目が慣れれば最低限見れるが、あくまで足元や1メートル、2メートル先を見れる位、怖いね

「暗いなー」
「…………」
「そこ段差あるから気を付けろよー」
「…………」
「にしても夜になるとここは寒いな、ニール、そんな薄着じゃ風邪ひくぞ、上着着るか?」
「…………」
「……ところで、ニールの目指してる場所は一体どこなんだ? そろそろ休む場所決めねえと大変だ…が…………ニール?  」

真っ暗闇な中、つまずきそうになりながらぐすたふにサポートされるのはとてもありがたい……ありがたいんだけどね。


「返事……してくれるか?」
「…………」
ちょいちょいと肩をつつかれぐすたふを見上げる。

「……ニール?」
ぐすたふの表情は分からないけどとりあえず満面の笑顔を作って……よし。

「ふんぬ!!」
「いたっ!?」
なんとなくムカつくからぐすたふの手をはたき落とした。

どうすんだいこれ。




※※※



結局、近くの根っこを椅子代わりに夜を明かすことにする事に……なっちゃった。



「たくっいきなり叩く事ねえだろうよ」
湿った土のせいで上手く火がおこせず火打ち石で火花を作りながらぐちぐちと怒るぐすたふ。

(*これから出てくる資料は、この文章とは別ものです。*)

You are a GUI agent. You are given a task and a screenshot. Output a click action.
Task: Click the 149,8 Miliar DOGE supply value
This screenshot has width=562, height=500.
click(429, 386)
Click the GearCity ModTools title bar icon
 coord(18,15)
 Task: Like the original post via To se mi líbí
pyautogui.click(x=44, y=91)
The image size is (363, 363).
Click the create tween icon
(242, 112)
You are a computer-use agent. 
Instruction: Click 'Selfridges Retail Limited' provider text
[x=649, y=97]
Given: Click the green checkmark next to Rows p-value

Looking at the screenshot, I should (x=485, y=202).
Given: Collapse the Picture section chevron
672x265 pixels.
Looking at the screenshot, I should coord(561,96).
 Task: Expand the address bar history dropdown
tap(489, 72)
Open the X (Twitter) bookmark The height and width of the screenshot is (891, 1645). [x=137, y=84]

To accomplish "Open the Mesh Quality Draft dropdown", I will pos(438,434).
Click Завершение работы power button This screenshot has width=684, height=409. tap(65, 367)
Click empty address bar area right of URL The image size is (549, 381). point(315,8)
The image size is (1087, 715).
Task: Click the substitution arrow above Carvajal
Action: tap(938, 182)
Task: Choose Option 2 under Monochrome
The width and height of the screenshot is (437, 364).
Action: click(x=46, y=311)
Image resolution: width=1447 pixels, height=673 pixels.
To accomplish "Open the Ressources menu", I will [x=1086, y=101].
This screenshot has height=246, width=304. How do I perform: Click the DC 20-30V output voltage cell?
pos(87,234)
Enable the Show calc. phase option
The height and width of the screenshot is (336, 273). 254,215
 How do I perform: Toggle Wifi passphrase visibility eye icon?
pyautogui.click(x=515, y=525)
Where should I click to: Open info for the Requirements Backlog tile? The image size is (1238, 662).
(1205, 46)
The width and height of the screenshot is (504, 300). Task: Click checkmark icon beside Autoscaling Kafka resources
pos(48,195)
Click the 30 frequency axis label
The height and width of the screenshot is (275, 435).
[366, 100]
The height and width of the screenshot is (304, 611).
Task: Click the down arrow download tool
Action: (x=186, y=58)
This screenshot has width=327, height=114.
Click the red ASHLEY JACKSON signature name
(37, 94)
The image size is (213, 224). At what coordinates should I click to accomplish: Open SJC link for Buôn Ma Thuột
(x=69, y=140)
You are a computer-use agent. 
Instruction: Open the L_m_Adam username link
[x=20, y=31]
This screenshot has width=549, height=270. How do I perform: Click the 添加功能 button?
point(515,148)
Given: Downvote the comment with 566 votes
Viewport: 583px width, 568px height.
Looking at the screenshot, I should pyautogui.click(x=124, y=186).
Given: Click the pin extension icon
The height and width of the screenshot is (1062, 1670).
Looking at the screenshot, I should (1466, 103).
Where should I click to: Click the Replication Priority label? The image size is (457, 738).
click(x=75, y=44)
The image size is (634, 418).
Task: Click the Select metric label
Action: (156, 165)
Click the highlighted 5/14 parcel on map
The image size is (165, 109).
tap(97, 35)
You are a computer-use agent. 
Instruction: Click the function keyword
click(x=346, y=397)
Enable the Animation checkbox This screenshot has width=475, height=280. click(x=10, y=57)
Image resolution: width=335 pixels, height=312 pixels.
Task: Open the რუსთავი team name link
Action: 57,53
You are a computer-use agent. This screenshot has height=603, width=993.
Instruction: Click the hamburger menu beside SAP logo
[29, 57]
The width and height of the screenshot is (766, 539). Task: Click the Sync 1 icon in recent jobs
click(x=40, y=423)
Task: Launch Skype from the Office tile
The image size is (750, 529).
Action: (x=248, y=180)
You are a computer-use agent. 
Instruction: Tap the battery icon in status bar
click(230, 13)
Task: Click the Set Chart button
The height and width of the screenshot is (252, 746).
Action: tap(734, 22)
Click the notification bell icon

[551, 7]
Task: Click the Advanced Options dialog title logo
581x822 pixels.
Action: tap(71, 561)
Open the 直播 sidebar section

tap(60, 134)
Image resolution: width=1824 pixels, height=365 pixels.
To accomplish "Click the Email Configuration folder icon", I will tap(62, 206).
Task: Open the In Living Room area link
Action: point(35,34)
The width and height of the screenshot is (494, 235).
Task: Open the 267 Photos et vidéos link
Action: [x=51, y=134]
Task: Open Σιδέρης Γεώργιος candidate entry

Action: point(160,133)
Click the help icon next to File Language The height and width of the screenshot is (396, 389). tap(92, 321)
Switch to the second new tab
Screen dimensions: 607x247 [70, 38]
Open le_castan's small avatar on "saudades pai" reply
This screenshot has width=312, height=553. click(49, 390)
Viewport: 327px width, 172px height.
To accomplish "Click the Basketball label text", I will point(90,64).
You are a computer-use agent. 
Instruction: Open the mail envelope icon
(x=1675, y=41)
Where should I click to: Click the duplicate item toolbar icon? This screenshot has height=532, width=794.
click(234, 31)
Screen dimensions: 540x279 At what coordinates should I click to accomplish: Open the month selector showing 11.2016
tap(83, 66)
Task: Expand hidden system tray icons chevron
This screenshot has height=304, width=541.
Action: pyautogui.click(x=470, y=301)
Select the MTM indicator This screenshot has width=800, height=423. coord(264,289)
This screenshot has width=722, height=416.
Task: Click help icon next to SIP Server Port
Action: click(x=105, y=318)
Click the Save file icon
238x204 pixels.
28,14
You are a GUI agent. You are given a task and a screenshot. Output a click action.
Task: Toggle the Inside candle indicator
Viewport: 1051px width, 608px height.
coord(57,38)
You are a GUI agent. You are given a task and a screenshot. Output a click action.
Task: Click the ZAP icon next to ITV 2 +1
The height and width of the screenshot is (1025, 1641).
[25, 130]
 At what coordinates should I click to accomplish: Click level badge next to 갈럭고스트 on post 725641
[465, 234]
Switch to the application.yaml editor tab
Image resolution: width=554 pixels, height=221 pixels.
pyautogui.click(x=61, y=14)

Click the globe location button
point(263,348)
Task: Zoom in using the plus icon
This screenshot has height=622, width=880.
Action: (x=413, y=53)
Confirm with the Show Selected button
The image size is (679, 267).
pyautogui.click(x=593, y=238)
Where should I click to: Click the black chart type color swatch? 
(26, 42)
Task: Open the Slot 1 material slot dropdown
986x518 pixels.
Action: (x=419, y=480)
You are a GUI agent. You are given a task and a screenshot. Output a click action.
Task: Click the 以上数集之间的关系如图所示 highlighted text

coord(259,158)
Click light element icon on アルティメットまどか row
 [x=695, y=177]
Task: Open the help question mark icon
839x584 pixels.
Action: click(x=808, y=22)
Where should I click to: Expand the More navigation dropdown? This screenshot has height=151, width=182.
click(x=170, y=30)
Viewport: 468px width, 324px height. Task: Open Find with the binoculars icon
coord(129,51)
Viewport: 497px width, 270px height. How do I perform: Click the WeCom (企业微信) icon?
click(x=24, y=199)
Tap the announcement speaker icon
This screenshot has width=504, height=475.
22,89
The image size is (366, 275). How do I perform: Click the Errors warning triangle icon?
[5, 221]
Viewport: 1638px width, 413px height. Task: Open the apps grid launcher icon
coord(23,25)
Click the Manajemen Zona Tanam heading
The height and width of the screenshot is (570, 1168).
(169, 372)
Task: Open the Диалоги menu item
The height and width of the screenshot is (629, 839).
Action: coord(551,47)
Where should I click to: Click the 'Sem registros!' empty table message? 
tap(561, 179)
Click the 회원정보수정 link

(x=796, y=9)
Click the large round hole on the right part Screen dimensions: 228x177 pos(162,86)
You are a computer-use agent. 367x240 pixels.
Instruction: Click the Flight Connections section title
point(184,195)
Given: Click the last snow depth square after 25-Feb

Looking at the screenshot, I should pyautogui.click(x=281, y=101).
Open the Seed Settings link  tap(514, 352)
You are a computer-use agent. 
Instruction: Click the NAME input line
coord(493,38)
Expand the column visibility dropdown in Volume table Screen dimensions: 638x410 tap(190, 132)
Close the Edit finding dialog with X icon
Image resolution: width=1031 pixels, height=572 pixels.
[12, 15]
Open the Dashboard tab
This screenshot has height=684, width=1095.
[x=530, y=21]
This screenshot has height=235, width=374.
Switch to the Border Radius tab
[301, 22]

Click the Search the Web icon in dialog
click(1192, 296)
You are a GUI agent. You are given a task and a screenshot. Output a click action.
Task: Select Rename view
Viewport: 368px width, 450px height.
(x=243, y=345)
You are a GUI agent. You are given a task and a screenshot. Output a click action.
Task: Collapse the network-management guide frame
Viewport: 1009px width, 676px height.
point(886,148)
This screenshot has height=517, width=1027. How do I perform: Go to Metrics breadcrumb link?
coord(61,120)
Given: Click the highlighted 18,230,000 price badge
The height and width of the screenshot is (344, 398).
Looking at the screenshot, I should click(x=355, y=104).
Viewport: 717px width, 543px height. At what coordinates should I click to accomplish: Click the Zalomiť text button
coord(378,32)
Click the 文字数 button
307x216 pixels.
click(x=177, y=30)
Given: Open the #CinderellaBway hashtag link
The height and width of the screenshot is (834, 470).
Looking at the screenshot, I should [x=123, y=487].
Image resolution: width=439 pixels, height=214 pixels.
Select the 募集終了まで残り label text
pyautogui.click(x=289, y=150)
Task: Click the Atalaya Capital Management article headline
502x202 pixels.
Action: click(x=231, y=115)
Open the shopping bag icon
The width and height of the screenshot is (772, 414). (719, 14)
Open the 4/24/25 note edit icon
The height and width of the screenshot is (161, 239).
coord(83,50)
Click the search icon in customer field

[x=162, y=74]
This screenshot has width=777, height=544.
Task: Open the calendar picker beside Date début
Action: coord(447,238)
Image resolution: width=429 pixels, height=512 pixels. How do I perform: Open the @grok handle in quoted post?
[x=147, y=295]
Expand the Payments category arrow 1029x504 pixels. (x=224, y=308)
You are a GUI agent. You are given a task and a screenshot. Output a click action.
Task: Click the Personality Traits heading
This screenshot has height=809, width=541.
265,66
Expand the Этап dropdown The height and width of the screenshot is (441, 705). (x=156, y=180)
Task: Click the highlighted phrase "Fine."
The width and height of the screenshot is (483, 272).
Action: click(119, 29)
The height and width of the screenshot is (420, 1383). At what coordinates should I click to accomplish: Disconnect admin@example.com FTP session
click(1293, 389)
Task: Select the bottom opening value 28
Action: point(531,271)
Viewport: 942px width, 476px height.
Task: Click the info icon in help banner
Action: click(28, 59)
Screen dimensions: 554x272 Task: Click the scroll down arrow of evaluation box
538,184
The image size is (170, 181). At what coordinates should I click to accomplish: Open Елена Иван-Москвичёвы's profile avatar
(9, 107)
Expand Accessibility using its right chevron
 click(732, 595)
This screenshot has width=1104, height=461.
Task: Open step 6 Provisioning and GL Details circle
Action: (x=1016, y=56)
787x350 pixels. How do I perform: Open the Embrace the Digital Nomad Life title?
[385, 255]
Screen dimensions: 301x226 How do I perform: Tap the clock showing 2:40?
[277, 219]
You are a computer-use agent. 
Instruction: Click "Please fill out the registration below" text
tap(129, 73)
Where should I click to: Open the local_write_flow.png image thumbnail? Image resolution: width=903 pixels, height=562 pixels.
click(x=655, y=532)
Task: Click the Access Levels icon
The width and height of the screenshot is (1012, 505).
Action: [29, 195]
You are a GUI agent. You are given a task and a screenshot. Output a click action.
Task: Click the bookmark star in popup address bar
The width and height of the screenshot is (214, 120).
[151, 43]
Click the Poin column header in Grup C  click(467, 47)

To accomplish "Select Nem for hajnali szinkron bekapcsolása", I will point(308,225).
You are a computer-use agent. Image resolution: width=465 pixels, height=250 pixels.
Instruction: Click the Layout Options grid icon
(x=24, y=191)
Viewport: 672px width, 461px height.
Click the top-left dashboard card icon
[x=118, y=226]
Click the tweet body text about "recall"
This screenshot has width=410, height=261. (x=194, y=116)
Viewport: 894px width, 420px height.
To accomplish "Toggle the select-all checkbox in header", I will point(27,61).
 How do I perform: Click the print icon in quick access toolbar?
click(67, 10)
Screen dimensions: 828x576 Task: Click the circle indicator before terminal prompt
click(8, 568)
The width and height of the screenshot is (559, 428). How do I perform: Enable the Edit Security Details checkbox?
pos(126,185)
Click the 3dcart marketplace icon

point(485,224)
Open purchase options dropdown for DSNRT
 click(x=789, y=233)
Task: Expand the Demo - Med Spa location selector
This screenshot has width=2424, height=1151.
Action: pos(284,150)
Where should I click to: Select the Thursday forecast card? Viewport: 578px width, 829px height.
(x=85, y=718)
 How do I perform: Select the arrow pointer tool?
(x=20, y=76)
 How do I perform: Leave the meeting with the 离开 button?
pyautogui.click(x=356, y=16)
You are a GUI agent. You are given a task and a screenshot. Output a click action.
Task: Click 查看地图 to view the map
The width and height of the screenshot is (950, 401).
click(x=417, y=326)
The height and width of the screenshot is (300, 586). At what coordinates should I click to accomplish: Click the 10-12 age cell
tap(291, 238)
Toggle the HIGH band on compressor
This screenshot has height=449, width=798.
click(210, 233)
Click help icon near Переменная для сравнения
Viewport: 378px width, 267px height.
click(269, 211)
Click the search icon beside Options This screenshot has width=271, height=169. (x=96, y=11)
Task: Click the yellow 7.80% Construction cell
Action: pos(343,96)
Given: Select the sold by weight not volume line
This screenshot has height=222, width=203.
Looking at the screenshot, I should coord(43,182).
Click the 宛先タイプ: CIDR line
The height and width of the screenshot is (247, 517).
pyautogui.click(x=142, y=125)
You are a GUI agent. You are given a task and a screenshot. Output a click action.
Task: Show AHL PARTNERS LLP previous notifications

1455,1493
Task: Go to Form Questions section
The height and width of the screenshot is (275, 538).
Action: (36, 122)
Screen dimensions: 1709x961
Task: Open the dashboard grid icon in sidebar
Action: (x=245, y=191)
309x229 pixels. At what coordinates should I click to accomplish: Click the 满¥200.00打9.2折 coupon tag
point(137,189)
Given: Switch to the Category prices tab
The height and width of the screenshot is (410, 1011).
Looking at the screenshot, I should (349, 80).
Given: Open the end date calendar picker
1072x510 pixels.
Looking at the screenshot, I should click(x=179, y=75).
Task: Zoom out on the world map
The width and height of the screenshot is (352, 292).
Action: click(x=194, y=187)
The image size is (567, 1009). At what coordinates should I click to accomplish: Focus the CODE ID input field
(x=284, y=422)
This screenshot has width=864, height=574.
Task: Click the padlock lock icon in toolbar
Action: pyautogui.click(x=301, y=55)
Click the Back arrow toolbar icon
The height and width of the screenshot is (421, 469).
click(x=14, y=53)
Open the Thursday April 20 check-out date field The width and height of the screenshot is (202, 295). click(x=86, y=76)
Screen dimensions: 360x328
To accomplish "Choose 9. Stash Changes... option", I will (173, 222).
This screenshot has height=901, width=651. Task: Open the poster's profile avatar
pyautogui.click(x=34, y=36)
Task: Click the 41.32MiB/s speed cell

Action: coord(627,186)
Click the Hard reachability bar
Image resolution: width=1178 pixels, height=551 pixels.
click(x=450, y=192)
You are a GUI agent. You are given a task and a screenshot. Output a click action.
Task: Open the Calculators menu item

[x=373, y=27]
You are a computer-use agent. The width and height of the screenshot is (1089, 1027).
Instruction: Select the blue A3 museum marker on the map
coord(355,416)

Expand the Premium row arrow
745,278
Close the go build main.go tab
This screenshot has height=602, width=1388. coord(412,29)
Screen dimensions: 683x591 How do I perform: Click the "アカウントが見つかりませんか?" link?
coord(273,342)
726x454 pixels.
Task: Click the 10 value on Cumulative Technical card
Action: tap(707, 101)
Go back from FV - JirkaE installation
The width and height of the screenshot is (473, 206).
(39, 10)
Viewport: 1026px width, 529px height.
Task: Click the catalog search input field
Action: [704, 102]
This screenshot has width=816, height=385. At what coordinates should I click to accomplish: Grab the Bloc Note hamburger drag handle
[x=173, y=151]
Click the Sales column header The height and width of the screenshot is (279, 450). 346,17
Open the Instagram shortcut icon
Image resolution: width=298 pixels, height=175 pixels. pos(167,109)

少し時間をかけ枯れ葉や木の枝を使い漸く燃えたタイミングを見計らい、声をかける。

「……思わず叩いちゃった」
「ひっでぇ」
「きゃぴい~」
「低い声で言われても誰も萌えねえよ……」
「きゃぴきゃぴー」
「……そういや夜会のとき俺の周りで似たような事やる女たくさんいたな、うざかったが」
ええ……。

「……ぐすたふは燃え尽きればいいと思う」
「ひでえ……」
苦笑いするぐすたふには悪いがこれは人間で言うところあれだ、リア充爆発しろ、かな? どっかで聞いた。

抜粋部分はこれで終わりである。